Asteroids are another long-standing interest of mine. Back in my teenage years I participated in two of the International Astronomical Youth Camps, working on asteroids in Bavaria in 1984 and on meteors in Slovenia in 1985. (Excessive consumption of sljivovic meant that I saw double meteors one evening…) And some day I shall properly write up my semi-successful search for the asteroid 132 Æthra.
This is a good book, but infuriatingly a bit thin on scholarship. There isn't a single reference to any article published in an academic history of science journal. I found this truly bizarre.
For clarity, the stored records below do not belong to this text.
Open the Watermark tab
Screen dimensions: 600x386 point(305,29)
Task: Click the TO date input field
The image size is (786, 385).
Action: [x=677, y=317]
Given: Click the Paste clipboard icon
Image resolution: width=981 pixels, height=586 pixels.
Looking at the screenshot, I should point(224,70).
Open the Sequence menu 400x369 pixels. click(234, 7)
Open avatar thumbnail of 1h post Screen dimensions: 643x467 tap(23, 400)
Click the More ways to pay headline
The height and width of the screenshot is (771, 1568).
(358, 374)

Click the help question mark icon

More than half the references are to articles in Sky and Telescope, which is all very well, but has the academic community working on history of science completely ignored this topic? And perhaps a few references to the primary scientific literature might have been helpful?
Having said that, Peebles' heart is clearly in the right place. There's a whole chapter about the politics of street-lighting in San Diego, California, which is of marginal relevance to the history of asteroids but of great interest to those of us interested in the science/politics interface. There's a chapter on the naming of asteroids, which ends with the emphatic statement that "Mr Spock is a mythological figure." There's lots of interesting circumstantial detail on the personalities and life experiences of those who participated in the search for asteroids.
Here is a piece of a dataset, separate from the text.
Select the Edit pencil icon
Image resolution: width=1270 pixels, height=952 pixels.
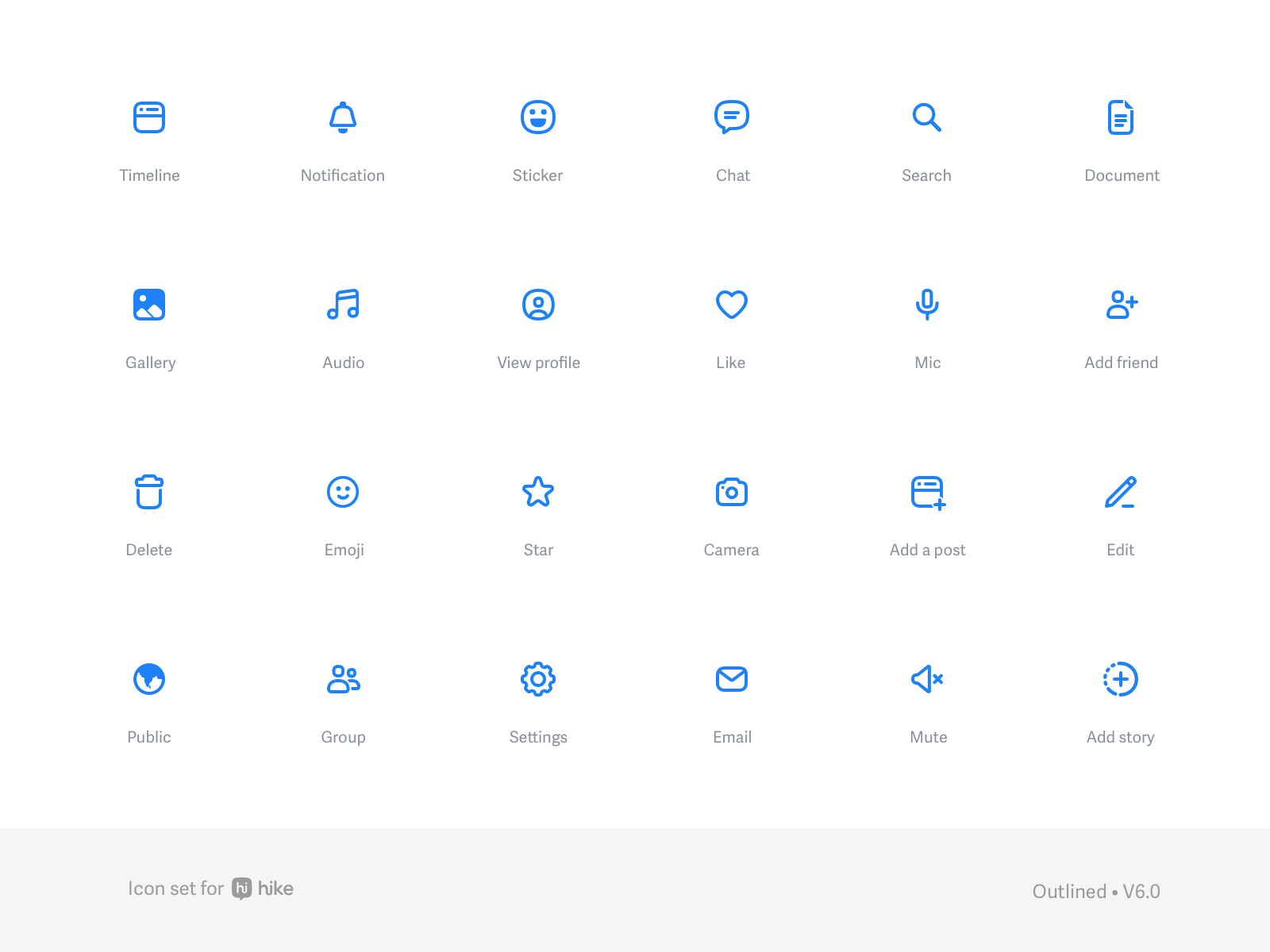[1121, 492]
The scientific point I was left wondering about was the hardness of the boundaries between asteroids, comets and dwarf planets. The book was published before the recent downgrading of Pluto, but it's pretty clear that Pluto is in the same continuum of objects as Neptune's moon Triton – they just happen to orbit different primaries – and that at the other end of the scale various asteroids are pretty comet-like and vice versa, including the case of Comet Wilson-Harrington, now reclassified as asteroid 4015 Wilson-Harrington.
Free skiffy story idea, which I shall never get around to writing up: Comet Schwassmann-Wachmann 1, famous for having a relatively circular orbit (for a comet) and suffering occasional inexplicable flare-ups of brightness, is really and Alien Space base left behind by the first intelligent species to explore our system. (Yeah, I know, Gateway, etc. But I think my version is subtly different.)